Published online by Cambridge University Press: 06 July 2009
Advocates of contractual freedom typically use either welfarist or autonomy-based arguments. Also typical is their shared belief that welfarism and autonomy-based theories are both fundamentally distinct and divergent in their policy implications. The welfarist argument rests on proofs that a perfectly competitive market is Pareto-efficient (henceforth, efficient), that is, no one can be made better off without worsening someone. Because, by definition, a market is a network of voluntary exchanges, the welfarist case for perfectly competitive markets is simultaneously a case for contractual freedom. The autonomy-based argument holds that by freely controlling their legitimate holdings, individuals exercise their autonomy, that is, their ability to pursue life plans of their own. This line of thought sees contracts as legal devices to express unanimous consent to new allocations of resources. Unlike hedonistic utilitarianism, which demands the sacrifice of persons for the sake of aggregate happiness, the autonomy-based argument insists on the moral separateness of persons, both as sources and as pursuers of life plans.

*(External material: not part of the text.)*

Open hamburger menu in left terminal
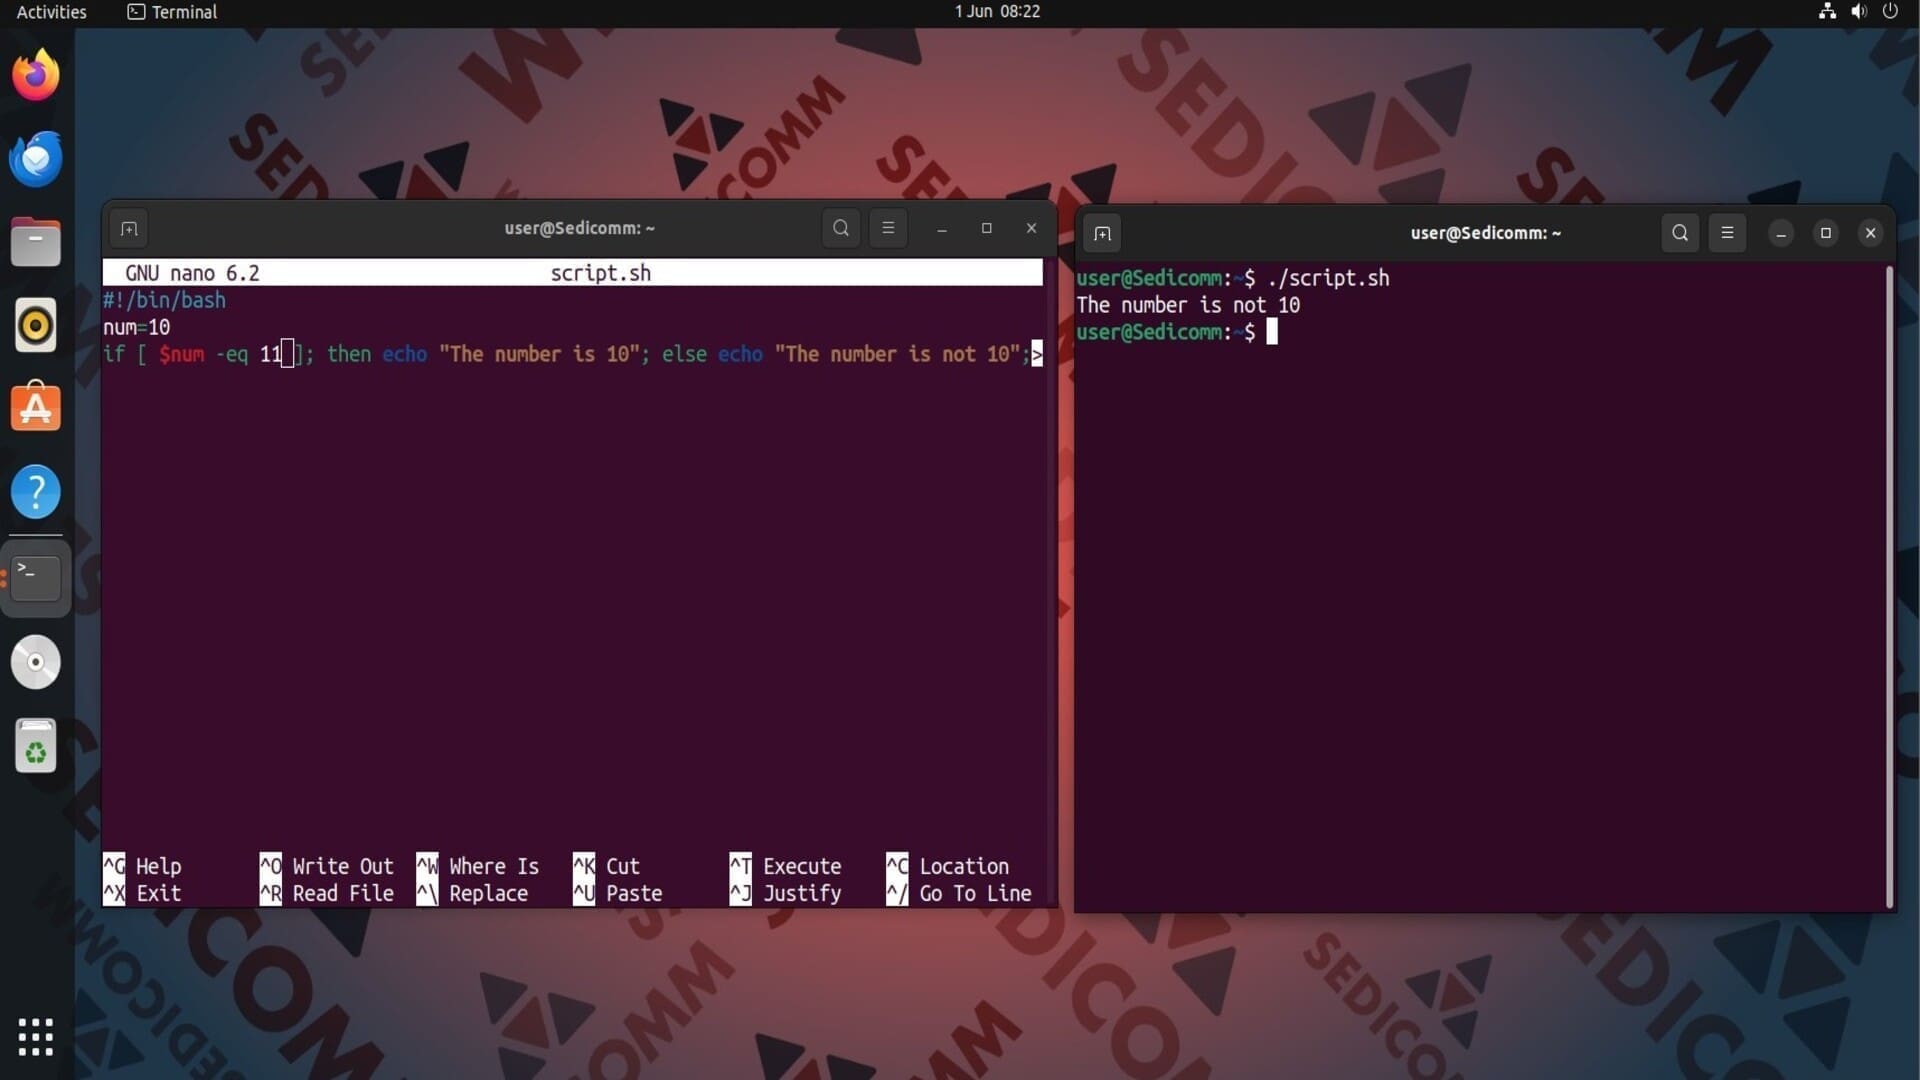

I argue in this chapter that both welfarist and autonomy-based considerations support a strong presumption of contractual freedom. I will call this the convergence thesis. The presumption asserted by the convergence thesis is strong enough to exclude invalidation of contracts for reasons other than the classical defenses of fraud, mistake, duress, and necessity. I further contend that the convergence thesis is in turn grounded in a more fundamental commitment to contractual freedom itself (the contractarian thesis).